ASSIGNMENT:
Only the number is wanted: count the lines in the data with "computer" in them.

Records contained in a dataset
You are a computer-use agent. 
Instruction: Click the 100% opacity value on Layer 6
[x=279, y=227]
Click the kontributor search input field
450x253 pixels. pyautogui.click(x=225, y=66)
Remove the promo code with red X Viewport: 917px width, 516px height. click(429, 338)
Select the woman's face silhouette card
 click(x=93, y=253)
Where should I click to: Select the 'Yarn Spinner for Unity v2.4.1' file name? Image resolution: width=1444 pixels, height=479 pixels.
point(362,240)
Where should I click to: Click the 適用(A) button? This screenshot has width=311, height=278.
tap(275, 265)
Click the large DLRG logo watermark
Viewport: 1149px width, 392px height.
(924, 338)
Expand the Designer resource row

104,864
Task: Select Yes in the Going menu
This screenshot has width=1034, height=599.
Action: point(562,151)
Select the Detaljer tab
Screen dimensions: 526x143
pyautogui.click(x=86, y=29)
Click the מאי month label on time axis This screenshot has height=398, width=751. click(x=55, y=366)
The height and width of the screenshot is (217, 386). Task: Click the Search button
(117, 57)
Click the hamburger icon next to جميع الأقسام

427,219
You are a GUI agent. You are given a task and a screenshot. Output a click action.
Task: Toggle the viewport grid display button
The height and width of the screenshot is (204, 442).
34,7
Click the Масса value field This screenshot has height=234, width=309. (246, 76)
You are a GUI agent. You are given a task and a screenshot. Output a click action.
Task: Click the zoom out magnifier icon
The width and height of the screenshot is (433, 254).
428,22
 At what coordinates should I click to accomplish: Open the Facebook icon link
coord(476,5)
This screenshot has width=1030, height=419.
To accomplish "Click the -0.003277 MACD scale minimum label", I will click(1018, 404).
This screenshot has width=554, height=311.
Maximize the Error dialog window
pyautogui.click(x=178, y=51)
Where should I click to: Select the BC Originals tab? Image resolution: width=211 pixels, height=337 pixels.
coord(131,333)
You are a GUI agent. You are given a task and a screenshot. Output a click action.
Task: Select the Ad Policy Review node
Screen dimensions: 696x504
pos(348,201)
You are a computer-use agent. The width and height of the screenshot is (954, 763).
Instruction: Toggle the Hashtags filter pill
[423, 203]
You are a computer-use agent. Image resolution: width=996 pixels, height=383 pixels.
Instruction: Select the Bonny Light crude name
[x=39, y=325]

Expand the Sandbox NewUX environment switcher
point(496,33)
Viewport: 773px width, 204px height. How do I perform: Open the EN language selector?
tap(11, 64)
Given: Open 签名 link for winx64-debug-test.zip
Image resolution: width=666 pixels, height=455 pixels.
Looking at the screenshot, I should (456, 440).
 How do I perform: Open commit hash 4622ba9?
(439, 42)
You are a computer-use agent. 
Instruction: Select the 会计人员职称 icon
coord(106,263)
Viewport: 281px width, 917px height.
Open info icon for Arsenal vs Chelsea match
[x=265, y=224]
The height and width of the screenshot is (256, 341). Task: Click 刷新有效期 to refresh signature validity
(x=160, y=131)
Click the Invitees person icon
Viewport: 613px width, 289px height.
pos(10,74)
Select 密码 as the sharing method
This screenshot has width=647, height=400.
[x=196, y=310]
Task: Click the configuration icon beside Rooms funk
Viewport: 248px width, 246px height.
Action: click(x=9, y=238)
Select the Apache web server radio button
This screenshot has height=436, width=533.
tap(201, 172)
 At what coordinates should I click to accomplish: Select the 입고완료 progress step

WRITTEN RESPONSE:
4